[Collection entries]
________________________

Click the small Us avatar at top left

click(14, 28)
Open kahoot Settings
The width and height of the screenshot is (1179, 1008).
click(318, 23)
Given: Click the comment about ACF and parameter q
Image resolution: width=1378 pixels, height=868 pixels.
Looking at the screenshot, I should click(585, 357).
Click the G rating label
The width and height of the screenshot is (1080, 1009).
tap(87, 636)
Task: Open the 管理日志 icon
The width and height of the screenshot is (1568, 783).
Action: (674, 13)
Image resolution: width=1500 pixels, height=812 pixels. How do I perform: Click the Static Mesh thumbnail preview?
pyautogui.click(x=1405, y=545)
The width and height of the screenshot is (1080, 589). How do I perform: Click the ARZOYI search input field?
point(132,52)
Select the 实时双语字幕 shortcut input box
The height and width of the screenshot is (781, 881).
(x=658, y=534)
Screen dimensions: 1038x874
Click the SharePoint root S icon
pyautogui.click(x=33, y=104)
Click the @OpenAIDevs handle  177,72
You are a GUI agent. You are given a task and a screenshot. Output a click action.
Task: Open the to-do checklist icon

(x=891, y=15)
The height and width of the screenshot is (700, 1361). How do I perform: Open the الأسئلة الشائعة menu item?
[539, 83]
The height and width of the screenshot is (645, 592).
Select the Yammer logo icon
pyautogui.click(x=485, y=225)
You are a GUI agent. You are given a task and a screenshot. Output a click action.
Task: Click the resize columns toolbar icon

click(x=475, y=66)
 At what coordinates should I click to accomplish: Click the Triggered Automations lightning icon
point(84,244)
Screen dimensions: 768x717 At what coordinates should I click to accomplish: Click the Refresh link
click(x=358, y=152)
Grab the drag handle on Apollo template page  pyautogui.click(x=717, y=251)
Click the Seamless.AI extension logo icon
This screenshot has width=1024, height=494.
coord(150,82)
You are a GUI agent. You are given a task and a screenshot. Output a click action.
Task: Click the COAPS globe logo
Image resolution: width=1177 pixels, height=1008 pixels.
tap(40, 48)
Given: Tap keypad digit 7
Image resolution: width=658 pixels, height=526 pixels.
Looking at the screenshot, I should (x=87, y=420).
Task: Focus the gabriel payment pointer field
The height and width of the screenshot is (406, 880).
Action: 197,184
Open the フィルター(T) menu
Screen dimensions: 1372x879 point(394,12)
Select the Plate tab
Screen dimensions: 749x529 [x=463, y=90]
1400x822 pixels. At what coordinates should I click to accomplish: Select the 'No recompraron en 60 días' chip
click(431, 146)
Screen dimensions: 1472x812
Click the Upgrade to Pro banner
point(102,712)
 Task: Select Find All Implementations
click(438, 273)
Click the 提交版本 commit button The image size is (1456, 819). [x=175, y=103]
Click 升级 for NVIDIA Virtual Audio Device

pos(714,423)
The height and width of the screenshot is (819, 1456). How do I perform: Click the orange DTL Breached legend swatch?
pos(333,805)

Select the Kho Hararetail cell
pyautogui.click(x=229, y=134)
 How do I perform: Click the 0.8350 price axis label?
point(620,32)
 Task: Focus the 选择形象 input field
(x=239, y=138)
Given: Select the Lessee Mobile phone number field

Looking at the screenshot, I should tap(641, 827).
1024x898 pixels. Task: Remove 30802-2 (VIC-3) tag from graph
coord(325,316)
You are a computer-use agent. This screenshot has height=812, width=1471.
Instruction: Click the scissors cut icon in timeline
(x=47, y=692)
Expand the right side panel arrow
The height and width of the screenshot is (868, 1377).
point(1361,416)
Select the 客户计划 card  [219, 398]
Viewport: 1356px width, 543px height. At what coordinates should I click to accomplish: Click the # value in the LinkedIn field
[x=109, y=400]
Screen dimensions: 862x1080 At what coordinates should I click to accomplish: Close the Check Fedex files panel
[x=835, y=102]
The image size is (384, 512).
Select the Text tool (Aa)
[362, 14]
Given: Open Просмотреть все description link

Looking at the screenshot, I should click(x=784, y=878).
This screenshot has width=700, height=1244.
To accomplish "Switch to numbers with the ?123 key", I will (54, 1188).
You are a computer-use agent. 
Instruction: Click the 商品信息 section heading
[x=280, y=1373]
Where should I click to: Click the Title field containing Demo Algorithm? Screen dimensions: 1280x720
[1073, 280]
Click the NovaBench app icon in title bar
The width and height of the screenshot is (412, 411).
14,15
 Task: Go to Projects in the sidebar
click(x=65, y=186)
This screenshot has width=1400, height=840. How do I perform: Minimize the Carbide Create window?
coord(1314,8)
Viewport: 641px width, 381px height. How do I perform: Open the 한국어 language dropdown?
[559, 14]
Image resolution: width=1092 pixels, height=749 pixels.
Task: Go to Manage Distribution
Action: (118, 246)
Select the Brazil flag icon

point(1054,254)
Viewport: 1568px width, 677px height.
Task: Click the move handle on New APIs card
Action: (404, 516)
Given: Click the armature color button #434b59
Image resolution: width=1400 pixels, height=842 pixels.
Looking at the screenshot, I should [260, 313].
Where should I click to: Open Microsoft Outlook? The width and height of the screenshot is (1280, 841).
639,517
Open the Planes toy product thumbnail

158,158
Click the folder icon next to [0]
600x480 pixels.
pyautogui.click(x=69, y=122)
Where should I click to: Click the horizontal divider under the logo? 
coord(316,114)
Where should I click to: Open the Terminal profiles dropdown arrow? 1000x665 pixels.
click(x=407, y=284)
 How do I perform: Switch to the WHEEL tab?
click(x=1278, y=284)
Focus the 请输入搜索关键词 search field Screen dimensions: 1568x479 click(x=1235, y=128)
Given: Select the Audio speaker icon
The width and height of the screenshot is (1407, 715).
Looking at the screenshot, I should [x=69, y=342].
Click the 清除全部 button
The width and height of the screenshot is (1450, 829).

________________________

## WHAT THIS TASK INVOLVES
Set down verbatim the lines from the one containing "Given: Click the comment" through the one containing "pyautogui.click(x=485, y=225)", both included.

## SOLVED EXERCISE
Given: Click the comment about ACF and parameter q
Image resolution: width=1378 pixels, height=868 pixels.
Looking at the screenshot, I should click(585, 357).
Click the G rating label
The width and height of the screenshot is (1080, 1009).
tap(87, 636)
Task: Open the 管理日志 icon
The width and height of the screenshot is (1568, 783).
Action: (674, 13)
Image resolution: width=1500 pixels, height=812 pixels. How do I perform: Click the Static Mesh thumbnail preview?
pyautogui.click(x=1405, y=545)
The width and height of the screenshot is (1080, 589). How do I perform: Click the ARZOYI search input field?
point(132,52)
Select the 实时双语字幕 shortcut input box
The height and width of the screenshot is (781, 881).
(x=658, y=534)
Screen dimensions: 1038x874
Click the SharePoint root S icon
pyautogui.click(x=33, y=104)
Click the @OpenAIDevs handle  177,72
You are a GUI agent. You are given a task and a screenshot. Output a click action.
Task: Open the to-do checklist icon

(x=891, y=15)
The height and width of the screenshot is (700, 1361). How do I perform: Open the الأسئلة الشائعة menu item?
[539, 83]
The height and width of the screenshot is (645, 592).
Select the Yammer logo icon
pyautogui.click(x=485, y=225)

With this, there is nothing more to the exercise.